Document passage —
Paula Chin in COVID-19 on September 24, 2020
Gustavo Rusconi didn’t want to waste any time. Shortly after the city announced that it was permitting co-ops and condos to reopen their gyms after the mandated pandemic shutdown – provided they passed a virtual inspection by the Department of Health (DOH) – Rusconi, director of management operations at Argo Realty, leapt into action.
After implementing safety measures and submitting the paperwork, Rusconi went through the inspection process at a Fifth Avenue building he manages, just days after the moratorium was lifted on Sept. 2. The co-op, he’s happy to report, passed muster without a hitch, and Argo has been informing boards at its other properties on how they can do the same.
“A lot of boards are apprehensive and feel that it’s going to be burdensome to comply with the regulations,” says Rusconi, who recently convened a virtual meeting with both existing clients and prospective ones to answer questions and allay fears. “We want them to know exactly what to expect – and that it’s all very doable.”

[Source records]
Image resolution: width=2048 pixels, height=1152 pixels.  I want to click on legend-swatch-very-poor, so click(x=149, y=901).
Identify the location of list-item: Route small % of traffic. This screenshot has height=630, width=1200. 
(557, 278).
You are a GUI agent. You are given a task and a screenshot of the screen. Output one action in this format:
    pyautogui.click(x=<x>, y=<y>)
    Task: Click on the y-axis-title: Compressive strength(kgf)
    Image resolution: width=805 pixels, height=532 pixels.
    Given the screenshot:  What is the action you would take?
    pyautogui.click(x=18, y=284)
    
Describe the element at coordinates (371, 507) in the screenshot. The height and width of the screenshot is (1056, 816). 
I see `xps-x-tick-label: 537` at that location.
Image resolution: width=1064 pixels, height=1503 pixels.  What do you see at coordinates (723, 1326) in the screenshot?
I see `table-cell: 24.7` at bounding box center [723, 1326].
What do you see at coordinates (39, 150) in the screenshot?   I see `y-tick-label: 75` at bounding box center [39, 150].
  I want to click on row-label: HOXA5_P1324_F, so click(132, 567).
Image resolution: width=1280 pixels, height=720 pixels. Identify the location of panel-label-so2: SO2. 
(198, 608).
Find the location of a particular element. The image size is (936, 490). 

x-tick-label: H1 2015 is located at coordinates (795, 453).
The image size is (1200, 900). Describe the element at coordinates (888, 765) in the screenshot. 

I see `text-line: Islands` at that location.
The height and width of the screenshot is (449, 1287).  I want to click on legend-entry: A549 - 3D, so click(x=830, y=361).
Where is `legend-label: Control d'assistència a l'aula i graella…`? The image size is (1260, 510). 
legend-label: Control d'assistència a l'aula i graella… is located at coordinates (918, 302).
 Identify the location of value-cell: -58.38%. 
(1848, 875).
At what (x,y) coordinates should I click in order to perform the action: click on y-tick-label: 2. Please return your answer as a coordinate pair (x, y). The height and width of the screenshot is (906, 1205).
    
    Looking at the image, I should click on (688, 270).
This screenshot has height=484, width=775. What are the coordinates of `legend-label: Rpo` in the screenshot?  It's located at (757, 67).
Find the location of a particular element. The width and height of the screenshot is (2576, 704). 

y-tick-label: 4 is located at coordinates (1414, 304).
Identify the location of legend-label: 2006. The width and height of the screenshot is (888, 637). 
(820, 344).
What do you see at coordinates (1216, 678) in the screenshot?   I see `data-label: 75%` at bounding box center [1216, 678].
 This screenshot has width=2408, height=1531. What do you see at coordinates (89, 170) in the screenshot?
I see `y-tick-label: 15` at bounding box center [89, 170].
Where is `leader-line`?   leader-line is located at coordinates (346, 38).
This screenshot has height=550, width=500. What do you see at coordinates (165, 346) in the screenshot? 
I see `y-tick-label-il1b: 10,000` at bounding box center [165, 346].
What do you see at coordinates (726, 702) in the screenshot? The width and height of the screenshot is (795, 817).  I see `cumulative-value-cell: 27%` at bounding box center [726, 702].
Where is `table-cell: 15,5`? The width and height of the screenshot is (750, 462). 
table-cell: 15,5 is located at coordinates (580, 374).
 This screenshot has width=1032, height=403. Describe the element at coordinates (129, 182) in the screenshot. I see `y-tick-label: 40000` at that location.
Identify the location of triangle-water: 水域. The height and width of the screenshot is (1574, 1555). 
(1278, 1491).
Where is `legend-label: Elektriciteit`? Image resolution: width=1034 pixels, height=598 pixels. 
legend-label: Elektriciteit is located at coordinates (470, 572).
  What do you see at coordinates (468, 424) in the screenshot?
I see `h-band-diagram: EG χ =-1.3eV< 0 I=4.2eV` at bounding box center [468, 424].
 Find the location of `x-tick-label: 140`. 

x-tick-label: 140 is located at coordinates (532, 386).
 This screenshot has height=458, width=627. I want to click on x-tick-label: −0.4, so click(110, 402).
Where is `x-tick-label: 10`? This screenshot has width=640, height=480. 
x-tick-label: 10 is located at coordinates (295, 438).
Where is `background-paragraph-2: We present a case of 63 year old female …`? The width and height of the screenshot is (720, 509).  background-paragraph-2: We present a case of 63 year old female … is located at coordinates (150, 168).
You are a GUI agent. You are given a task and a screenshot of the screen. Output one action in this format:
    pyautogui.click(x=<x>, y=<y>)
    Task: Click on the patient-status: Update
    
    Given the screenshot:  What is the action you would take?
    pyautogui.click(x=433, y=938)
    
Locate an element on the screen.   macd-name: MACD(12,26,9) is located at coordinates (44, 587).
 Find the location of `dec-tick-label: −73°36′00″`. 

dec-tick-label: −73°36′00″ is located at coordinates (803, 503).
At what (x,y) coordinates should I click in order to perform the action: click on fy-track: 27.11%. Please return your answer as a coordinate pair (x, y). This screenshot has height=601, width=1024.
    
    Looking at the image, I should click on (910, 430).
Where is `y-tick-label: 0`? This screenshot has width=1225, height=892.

What is being asked — Return the passage of the article on reopening building gyms above, word for word, from "Paula Chin in" to "do the same.".

Response to the exercise —
Paula Chin in COVID-19 on September 24, 2020
Gustavo Rusconi didn’t want to waste any time. Shortly after the city announced that it was permitting co-ops and condos to reopen their gyms after the mandated pandemic shutdown – provided they passed a virtual inspection by the Department of Health (DOH) – Rusconi, director of management operations at Argo Realty, leapt into action.
After implementing safety measures and submitting the paperwork, Rusconi went through the inspection process at a Fifth Avenue building he manages, just days after the moratorium was lifted on Sept. 2. The co-op, he’s happy to report, passed muster without a hitch, and Argo has been informing boards at its other properties on how they can do the same.